Add production observability on Azure with Pulumi

Provision Azure Portal dashboards, log collection, alerting, and email notification wiring for a production-ready observability baseline on Azure.

Switch variant

Choose a different cloud.

Download blueprint

Get this Azure blueprint project as a zip. Switch Pulumi language here to keep the download aligned with the install commands and blueprint program on the page.

Download the TypeScript blueprint with the matching Pulumi program, dependency files, and README.

Download TypeScript blueprint

Download the Python blueprint with the matching Pulumi program, dependency files, and README.

Download Python blueprint

Download the Go blueprint with the matching Pulumi program, dependency files, and README.

Download Go blueprint

This guide builds a small production observability baseline with Pulumi. It creates cloud-native dashboards, log or metric sources, alert rules, and email notification wiring for Azure without introducing another monitoring platform.

Use it when you already have a service and need a repeatable first layer of visibility: where errors are counted, where latency is visible, who gets notified, and what minimal trace hook every service should expose.

Architecture

  • Log Analytics captures or derives service health signals.
  • Azure Portal dashboards displays the health view operators open first.
  • Azure Monitor metric alerts raises error and latency alerts where the platform supports the metric directly.
  • Azure Monitor Action Groups sends alert notifications to the notificationEmail Pulumi config value.
  • Application Insights is wired through a minimal trace-ready hook so your application can emit traces without changing the infrastructure shape later.

Azure observability shape

This variant uses Log Analytics, Application Insights, an Azure Portal dashboard resource, Azure Monitor metric alerting, and an Action Group email receiver.

Prerequisites

You need:

  • a Pulumi account and the Pulumi CLI
  • an Azure subscription where you can create resource groups, Log Analytics, Application Insights, dashboards, metric alerts, and action groups
  • an email address or distribution list owned by your team for alert notifications
  • Go 1.23 or newer

Download the blueprint

Use the Download blueprint button at the top of this page to grab the Azure zip for the language selected in the chooser. Each zip contains:

  • index.ts as the Pulumi entrypoint
  • components/observability.ts as the reusable component
  • package.json and tsconfig.json for the Pulumi project
  • __main__.py as the Pulumi entrypoint
  • components/observability.py as the reusable component
  • requirements.txt for the Pulumi project
  • main.go as the Pulumi entrypoint
  • observability/observability.go as the reusable component
  • go.mod for the Pulumi project

Unzip, change into the directory, and continue with the quickstart below.

Quickstart

Install dependencies, configure the alert recipient, and deploy.

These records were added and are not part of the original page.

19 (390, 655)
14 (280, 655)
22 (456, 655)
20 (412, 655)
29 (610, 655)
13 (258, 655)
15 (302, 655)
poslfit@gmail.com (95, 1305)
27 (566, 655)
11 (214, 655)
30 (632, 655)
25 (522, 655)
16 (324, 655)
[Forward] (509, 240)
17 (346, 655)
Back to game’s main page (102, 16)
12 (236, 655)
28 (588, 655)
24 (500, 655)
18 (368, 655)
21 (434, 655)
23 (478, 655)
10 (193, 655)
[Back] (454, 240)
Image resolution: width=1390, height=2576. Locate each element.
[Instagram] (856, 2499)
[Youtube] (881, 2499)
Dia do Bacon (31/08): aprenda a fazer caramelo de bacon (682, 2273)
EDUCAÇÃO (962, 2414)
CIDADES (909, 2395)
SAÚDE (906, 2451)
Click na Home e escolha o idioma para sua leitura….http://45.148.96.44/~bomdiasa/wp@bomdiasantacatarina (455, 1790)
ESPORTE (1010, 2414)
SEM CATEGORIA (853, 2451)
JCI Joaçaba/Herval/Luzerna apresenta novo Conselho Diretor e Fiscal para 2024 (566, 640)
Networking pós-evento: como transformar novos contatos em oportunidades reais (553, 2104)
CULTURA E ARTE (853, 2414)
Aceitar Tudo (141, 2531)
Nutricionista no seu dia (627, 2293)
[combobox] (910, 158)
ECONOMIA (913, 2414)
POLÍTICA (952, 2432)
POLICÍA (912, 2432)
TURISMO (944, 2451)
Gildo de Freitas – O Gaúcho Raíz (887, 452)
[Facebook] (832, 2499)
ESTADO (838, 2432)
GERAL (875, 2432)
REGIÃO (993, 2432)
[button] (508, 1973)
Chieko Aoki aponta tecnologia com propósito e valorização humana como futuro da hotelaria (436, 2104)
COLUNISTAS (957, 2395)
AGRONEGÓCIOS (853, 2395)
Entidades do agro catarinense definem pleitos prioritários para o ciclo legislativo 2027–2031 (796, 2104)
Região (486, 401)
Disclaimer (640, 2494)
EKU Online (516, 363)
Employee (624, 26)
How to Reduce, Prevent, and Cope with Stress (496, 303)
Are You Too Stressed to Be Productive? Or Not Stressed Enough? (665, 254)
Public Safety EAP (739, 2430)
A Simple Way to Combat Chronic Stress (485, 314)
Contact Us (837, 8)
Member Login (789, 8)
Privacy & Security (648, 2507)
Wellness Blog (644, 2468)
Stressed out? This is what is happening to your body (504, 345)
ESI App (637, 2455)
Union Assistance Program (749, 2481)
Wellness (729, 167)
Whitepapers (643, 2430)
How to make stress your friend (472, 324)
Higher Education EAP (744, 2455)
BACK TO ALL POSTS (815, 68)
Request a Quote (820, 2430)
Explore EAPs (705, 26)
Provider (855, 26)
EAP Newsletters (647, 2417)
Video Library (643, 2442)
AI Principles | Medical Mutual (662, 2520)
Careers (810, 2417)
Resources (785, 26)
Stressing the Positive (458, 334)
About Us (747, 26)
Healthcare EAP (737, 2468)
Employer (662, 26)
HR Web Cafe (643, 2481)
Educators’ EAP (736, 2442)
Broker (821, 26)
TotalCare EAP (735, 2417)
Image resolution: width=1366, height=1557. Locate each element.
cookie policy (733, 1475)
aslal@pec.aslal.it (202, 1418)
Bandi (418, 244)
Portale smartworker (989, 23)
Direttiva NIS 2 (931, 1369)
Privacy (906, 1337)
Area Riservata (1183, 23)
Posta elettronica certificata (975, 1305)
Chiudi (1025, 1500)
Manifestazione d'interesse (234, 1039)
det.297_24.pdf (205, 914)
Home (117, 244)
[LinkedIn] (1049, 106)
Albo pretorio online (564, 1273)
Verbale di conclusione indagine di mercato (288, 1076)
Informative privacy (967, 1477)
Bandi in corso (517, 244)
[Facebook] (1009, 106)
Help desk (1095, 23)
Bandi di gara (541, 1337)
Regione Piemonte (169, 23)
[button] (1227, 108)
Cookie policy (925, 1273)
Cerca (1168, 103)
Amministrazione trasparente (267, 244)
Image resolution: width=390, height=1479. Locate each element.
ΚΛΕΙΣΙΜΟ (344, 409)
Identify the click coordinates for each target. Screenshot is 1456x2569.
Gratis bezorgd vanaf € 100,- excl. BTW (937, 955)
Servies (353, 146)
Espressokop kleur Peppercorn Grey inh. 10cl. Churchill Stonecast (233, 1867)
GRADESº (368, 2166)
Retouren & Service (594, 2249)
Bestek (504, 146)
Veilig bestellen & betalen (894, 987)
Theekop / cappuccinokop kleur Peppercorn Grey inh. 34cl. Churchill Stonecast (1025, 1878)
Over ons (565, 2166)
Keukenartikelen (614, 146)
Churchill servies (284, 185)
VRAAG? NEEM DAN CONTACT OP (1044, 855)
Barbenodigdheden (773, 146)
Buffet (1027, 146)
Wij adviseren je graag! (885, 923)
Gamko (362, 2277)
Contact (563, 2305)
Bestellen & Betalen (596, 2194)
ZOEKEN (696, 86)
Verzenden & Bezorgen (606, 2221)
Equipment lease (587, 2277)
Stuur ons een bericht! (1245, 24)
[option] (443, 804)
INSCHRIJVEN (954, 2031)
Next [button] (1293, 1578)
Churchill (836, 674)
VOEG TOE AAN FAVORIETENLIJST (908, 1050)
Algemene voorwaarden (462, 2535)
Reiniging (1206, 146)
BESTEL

# 1. Install Pulumi project dependencies
npm install

# 2. Initialize and configure the stack
pulumi stack init dev
pulumi config set azure-native:location eastus
pulumi config set notificationEmail <team-email-address>

# 3. Deploy
pulumi up
# 1. Install Pulumi project dependencies
python3 -m venv .venv
source .venv/bin/activate
pip install -r requirements.txt

# 2. Initialize and configure the stack
pulumi stack init dev
pulumi config set azure-native:location eastus
pulumi config set notificationEmail <team-email-address>

# 3. Deploy
pulumi up
# 1. Install Pulumi project dependencies
go mod tidy

# 2. Initialize and configure the stack
pulumi stack init dev
pulumi config set azure-native:location eastus
pulumi config set notificationEmail <team-email-address>

# 3. Deploy
pulumi up

Azure sends action group notifications to the configured receiver after the action group is created.

What Pulumi creates

The stack provisions Azure Portal dashboards, Log Analytics resources, Azure Monitor metric alerts, and Azure Monitor Action Groups. The sample service hook is small: it exists only to show how traces and alert dimensions attach to a real workload boundary.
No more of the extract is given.